Having been blessed all my life with largely irrepressible hope, I am always glad to see it when others maintain optimism too, even in the face of difficulties and all the uncertainties of our future.
The March 2014 issue of The Sun carries an interview with author/activist Barbara Kingsolver that was one of the most worthwhile interviews I’ve read in a while. I recently read Kingsolver’s latest book, Flight Behavior, which tells a good story while at the same time letting readers see how climate destabilization is affecting the world. So, I was expecting some eyes-open comments in the interview about the state of the natural world. The interviewer puts it on the line: “…does it ever become irresponsible or painful to speak of hope?”
Kingsolver’s reply: “It’s never irresponsible to speak of hope. It’s irresponsible to give up.” Earlier in the article she admits, “I’m not always optimistic about the fate of the world—especially the natural world—but I’m still hopeful, because hope is a choice you get to renew.”
In my worldview, hope is a choice we not only get to renew; it’s the one choice we must renew on a daily basis.
One of the goals of everyday spirituality is figuring out how to live with grace, courage, and hope—no matter what life is handing you at the moment, even in the face of the most difficult situations. Fortunate are the people who have managed to identify for themselves the elements or thought patterns by which they can remain positive and strong.
The book Not Even My Name by Thea Halo offers this kind of perspective. For more than its first half, the book is often not an easy read because of the appalling, sometimes even atrocious, circumstances of the life of a young Greek girl named Themía. Most of her family members are annihilated, and the reader often wonders how she herself can survive.
But at the end of the book, when she has nothing from her original life except scars—not even her name—she is able to tell her daughter: “even in my darkest hours, I need only watch a flower tilt its lovely face to drink the rain, or hear my children laughing, to know that life is good. Breath is God’s gift. Life is our reward. The rest is up to us.”
This true story, which is not intended to be a story about spirituality, has a lot to teach about enduring faith.
Some people don’t particularly like the book of Romans, but this morning I came across something there that has stayed in my head ever since. It was Romans 15:4 in the Amplified Bible and it goes like this:
“For whatever was thus written in former days was written for our instruction, that by [our steadfast and patient] endurance and the encouragement [drawn] from the Scriptures we might hold fast to and cherish hope.”
Unless I am misreading that, Paul is saying that the entire early Bible was written to instruct us, yes, but more to encourage us to hold onto hope. The bottom line is to ensure that we stay in hope.
Why would hope be so important?
We often come across people who have been so beaten up by life that they have become bitter, negative, cynical, angry. Maybe the best word to describe them is “unhopeful.” They are people who have lost hope for a better outcome, for life to be at least somewhat as they envisioned it.

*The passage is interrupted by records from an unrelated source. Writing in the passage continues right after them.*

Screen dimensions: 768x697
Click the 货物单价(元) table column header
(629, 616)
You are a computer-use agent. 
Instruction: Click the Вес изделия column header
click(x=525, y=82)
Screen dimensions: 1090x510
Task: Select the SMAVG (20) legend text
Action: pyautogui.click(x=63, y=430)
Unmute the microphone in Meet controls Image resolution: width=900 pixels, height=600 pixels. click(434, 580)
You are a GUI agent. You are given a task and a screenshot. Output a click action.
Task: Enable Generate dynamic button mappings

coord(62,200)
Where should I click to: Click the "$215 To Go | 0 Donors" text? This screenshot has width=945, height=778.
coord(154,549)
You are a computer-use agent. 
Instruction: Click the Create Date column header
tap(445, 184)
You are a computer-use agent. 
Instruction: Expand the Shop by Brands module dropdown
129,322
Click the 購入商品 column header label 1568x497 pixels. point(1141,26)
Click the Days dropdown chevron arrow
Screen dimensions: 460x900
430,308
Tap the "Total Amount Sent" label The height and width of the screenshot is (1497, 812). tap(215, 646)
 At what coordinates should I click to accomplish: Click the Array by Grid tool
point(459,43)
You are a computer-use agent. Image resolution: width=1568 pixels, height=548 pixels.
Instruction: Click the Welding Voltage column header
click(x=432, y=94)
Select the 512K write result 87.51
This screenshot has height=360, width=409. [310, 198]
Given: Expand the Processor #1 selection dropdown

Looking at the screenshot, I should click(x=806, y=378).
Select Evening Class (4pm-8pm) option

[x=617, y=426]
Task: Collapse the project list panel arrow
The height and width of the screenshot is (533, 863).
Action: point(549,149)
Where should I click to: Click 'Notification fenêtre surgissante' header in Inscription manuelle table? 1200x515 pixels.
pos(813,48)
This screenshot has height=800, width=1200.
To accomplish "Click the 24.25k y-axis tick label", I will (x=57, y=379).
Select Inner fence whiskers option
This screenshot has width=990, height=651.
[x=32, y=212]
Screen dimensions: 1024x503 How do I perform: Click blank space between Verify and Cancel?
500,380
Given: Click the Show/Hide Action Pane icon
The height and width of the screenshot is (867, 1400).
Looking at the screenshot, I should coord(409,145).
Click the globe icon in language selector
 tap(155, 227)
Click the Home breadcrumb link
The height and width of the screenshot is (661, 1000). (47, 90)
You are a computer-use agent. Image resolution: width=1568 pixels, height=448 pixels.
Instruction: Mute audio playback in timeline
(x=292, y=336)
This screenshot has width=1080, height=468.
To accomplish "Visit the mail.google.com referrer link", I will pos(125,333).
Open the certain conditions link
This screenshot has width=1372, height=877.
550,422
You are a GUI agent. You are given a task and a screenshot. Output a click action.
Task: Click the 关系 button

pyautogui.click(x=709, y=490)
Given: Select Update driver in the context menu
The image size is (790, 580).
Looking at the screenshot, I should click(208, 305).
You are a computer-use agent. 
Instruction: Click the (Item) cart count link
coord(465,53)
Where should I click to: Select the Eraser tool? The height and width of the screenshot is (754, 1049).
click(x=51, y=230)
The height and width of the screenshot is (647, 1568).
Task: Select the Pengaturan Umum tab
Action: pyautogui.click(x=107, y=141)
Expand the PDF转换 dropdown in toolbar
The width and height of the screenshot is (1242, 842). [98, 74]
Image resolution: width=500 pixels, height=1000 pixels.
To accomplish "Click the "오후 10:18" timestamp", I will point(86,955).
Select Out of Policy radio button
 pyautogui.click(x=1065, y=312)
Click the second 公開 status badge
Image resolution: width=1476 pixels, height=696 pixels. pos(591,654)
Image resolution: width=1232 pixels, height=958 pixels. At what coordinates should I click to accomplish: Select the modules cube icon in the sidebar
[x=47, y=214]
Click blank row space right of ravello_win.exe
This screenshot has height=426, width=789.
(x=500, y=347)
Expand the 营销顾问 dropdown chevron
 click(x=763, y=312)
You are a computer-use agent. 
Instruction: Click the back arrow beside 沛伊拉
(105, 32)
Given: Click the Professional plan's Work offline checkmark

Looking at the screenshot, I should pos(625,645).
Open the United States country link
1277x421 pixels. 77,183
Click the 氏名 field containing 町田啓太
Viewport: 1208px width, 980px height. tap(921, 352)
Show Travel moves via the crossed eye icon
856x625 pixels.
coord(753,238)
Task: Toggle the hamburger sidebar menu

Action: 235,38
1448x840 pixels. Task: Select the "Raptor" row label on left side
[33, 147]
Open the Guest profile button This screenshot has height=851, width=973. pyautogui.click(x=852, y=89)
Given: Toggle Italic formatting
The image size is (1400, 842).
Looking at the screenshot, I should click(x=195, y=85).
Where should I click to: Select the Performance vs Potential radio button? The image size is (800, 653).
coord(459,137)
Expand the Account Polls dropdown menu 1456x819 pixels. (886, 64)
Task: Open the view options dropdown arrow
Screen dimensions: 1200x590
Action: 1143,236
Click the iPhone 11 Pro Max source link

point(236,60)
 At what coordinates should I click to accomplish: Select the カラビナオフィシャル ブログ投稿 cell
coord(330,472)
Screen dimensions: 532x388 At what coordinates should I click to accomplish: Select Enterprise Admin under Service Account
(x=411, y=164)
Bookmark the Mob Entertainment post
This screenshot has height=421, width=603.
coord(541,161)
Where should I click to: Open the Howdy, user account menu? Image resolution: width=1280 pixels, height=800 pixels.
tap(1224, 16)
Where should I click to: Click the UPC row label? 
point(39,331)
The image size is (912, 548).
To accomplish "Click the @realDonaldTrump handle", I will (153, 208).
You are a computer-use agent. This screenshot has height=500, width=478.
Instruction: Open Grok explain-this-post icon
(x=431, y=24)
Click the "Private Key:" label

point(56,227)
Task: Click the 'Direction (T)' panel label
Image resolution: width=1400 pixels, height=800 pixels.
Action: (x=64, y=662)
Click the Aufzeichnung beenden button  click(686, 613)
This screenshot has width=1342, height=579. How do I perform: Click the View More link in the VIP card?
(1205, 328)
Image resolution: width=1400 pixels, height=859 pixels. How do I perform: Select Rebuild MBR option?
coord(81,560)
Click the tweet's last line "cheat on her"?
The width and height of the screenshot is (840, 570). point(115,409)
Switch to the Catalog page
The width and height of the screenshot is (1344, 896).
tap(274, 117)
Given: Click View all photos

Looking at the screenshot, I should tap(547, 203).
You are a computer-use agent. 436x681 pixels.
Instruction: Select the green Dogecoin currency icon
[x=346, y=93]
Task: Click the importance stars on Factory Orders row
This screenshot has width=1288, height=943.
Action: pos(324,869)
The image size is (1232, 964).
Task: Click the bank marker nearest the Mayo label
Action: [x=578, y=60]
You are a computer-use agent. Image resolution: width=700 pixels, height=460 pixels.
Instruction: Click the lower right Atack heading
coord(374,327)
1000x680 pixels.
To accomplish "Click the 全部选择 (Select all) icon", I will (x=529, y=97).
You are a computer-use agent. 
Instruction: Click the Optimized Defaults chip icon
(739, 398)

How can you ensure that you don’t become one of those who have lost their hope?
Advent is a lot like awakening, with its sense of emergence and dawn, and the materialization of the good that we hope for. I have to admit that the seasons, both those of the calendar and those of the Church, often run right by me, and I don’t look up until they are about over. But Advent is different and I think it’s because of the promise of awakening – specifically, awakening to hope.
Exactly what we are awakening to, in this season of Advent, is really up to us. We can choose how we want to receive, what we want to emerge in our lives. As with many things, how much we get out of the season depends on how much we put into it. Perhaps the best approach is to think deeply about who we want to be, what we want to pull up from our spirits, how we would create the world that works for all of us.
Eckhart Tolle said, “There’s something in everybody that longs for that awakening to be more true to yourself.” More true to yourself is a euphemism for living from our spirits to be the people we most want to be.
Going the next step into the actual awakening is a process that grows naturally out of regular spiritual practices. The list of practices is endless, and many spiritual practices have already been discussed in this blog. Choose two or three that work for you and practice them daily.
Psalm 17:15 “And I – in righteousness I will see your face; when I awake I will be satisfied with seeing your likeness.”
Recently on Twitter a great post by @Kekris provided me with a perspective on peace and patience that I’ve been thinking about ever since and want to share. This was her tweet, a quote from Adel Bestavros:
“Patience with others is Love, Patience with self is Hope, Patience with God is Faith.”
When I can’t always feel love toward other people, I can still (nearly always) muster patience toward them, and it gives me peace to know that that is a step toward loving them. It makes me more willing to try.
Patience with myself – I’d always perceived patience with myself more as acceding to a tendency to procrastination, and never viewed it as something positive. Maybe if I can see it as Hope, I can loosen that particular fight.
And patience with God reminds me of my previous post on “waiting for God,” which must be about the same thing because both suggest the quiet assurance (read: Faith) that God will come through, even if it takes a while.
How do you see these definitions of patience in your own life?